My intuition is that it's the probability that you get at least 1 head in your extra $m$ tosses. Basically on the first $n$ tosses we have equal chance of winning so let's not even count those and only bet on the $m$ extra ones you have.
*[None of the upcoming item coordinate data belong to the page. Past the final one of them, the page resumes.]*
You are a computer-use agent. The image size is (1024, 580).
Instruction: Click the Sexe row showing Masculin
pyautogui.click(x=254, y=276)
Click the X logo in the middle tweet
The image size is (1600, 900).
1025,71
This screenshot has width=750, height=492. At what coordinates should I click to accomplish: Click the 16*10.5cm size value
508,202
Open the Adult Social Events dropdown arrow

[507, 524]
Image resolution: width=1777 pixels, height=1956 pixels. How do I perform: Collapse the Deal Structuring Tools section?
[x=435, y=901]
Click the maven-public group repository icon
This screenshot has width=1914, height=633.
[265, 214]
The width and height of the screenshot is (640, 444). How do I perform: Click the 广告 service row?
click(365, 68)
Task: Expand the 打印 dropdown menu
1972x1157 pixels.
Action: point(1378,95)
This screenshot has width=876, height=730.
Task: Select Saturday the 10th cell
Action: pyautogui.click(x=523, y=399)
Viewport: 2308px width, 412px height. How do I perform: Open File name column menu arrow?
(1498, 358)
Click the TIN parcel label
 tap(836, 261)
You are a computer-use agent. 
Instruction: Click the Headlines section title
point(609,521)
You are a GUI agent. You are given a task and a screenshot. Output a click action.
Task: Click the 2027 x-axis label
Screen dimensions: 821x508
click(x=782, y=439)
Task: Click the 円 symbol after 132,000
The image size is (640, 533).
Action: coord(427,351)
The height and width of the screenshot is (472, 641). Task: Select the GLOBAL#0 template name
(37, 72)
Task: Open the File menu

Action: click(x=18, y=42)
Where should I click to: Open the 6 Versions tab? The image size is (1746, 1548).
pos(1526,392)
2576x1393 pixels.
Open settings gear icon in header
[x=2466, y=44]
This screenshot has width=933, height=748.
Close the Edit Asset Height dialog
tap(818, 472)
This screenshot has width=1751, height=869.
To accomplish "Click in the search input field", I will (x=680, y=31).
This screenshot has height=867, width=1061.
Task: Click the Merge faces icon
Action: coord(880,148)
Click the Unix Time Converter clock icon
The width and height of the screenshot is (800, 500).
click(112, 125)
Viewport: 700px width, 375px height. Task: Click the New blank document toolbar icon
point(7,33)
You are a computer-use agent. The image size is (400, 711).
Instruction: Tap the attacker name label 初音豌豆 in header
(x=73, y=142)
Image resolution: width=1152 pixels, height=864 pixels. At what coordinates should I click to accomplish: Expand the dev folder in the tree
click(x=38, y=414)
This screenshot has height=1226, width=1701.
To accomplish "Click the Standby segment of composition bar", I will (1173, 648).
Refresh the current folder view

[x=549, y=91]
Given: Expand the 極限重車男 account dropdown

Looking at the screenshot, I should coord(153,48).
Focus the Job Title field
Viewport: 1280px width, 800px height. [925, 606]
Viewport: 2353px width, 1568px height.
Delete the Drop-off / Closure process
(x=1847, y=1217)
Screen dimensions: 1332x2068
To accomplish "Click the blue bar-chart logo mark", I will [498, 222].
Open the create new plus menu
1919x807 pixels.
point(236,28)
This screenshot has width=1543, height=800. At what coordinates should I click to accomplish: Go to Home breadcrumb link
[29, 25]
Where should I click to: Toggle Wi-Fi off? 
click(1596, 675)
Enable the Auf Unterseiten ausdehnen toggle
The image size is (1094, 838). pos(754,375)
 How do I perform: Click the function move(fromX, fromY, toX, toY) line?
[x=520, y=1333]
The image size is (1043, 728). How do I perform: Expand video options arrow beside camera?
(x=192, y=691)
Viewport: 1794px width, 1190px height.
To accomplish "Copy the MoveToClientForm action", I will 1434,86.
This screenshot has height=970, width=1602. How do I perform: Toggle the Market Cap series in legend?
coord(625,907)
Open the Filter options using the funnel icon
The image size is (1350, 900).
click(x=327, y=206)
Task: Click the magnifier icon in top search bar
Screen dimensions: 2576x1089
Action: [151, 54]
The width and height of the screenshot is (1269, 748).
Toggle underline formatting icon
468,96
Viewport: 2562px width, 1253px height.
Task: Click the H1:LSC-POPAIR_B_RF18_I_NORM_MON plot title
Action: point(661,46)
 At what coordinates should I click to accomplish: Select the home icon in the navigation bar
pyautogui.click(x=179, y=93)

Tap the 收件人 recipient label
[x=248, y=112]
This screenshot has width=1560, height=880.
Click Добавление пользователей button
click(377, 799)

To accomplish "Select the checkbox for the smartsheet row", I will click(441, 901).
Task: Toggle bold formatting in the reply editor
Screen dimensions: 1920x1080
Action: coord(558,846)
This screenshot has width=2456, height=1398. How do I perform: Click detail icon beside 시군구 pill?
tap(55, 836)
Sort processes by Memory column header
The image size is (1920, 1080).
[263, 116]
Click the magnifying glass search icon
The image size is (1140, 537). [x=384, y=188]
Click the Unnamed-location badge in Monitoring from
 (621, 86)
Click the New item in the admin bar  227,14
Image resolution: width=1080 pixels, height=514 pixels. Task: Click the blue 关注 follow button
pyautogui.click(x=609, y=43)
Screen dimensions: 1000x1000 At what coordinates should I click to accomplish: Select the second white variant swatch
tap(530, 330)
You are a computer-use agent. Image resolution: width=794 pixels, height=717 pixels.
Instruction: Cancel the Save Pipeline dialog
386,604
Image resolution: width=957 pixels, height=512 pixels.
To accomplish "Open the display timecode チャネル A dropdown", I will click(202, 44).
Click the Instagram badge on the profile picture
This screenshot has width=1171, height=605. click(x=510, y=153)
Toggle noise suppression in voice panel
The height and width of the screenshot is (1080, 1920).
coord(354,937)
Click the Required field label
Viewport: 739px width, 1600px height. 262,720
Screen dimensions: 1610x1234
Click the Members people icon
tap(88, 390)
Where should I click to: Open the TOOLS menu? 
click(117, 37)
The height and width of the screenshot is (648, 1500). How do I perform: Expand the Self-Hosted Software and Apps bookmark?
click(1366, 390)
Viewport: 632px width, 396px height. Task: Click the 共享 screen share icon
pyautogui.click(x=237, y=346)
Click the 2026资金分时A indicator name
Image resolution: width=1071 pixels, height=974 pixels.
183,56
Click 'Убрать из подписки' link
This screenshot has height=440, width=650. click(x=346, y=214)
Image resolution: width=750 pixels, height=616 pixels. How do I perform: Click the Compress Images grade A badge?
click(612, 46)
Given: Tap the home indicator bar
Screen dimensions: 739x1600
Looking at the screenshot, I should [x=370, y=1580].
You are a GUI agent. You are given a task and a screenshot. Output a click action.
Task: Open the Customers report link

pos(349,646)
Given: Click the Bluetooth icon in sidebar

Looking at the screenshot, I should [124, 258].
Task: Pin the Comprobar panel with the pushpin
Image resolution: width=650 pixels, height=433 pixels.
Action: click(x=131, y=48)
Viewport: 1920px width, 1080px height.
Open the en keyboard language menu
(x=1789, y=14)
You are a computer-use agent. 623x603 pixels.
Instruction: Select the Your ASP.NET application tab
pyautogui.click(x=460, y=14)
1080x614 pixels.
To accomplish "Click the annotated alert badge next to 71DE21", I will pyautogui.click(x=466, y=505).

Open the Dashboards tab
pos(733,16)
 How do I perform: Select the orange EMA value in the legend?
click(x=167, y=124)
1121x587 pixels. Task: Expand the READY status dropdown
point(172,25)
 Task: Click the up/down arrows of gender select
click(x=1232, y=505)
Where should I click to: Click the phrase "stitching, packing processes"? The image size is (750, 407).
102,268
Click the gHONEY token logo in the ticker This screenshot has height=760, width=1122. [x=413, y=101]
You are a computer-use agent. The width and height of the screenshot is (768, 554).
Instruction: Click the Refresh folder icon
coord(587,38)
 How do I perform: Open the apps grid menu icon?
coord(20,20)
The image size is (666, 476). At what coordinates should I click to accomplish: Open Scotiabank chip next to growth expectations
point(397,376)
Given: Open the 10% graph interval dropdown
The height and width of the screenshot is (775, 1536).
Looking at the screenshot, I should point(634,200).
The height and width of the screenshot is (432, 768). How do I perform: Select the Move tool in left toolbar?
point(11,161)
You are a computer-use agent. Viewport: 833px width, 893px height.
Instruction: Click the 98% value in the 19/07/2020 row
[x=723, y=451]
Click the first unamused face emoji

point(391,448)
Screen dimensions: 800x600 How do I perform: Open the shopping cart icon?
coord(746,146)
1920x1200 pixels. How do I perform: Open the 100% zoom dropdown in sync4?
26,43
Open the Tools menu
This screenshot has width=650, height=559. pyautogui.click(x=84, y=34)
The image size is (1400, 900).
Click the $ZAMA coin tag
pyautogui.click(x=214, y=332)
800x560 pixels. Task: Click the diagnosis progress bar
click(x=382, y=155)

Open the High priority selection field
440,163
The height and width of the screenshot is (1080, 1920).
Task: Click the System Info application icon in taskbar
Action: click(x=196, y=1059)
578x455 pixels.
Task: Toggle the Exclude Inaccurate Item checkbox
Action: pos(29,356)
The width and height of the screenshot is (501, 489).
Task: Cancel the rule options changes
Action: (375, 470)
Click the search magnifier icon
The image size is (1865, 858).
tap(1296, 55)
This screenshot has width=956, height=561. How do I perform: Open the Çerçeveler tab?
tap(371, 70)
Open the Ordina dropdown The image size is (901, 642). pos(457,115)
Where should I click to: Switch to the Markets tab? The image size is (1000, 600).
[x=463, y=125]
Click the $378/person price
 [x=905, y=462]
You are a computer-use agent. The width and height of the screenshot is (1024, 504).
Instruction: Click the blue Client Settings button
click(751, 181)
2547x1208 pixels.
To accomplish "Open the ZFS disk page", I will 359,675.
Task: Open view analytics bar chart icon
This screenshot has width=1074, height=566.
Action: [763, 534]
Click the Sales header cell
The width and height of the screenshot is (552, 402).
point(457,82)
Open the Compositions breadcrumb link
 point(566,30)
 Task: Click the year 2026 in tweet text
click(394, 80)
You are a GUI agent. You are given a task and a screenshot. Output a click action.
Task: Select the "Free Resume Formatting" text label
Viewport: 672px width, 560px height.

I haven't been able to formalize this. My closest attempt is that this probability is

$$P(M + N_2 > N_1) = P(M >N_2-N_1)=E[I(M>N_2-N1)]$$

where $M$ is the random variable for the number of heads in your extra coins, $N_2$ is for the heads in your first $n$ tosses and $N_1$ for mine. I don't know what to do with that indicator variable but I believe the solution lies that way.

Answer 1

Let $M_2 \sim Bin(n+m, p)$

Let $N_1 \sim Bin(n,p)$

\begin{align}P(M_2 > N_1)&=\sum_{i=0}^nP(M_2>N_1|N_1=i)P(N_1=i)\\ &= \sum_{i=0}^n\sum_{j=i+1}^{m+n}\binom{m+n}{j}p^j(1-p)^{m+n-j}\binom{n}{i}p^i(1-p)^{n-i}\\ &=\sum_{i=0}^n\sum_{j=i+1}^{m+n}\binom{m+n}{j}\binom{n}{i}p^{i+j}(1-p)^{m+2n-i-j}\end{align}

Answer 2

Let event $A$ be the number heads in $n$ flips and let event $B$ be the number of heads in $n+m$ flips. Then we wish to calculate $\Pr(B>A)$. So we condition on the value of $A$ to get $$ \begin{align*} \Pr(B>A)&=\sum_{i=0}^n \Pr(A=i)\cdot Pr(B>i\;|\;A=i)\\ &=\sum_{i=0}^n \sum_{j=i+1}^{n+m} \Pr(A=i)\cdot \Pr(B=j\;|\;A=i)\\ &=\sum_{i=0}^n \sum_{j=i+1}^{n+m} \Pr(A=i)\cdot \frac{\Pr(B=j\;\cap\;A=i)}{\Pr(A=i)}\\ &=\sum_{i=0}^n \sum_{j=i+1}^{n+m} \Pr(A=i)\cdot\Pr(B=j). \end{align*} $$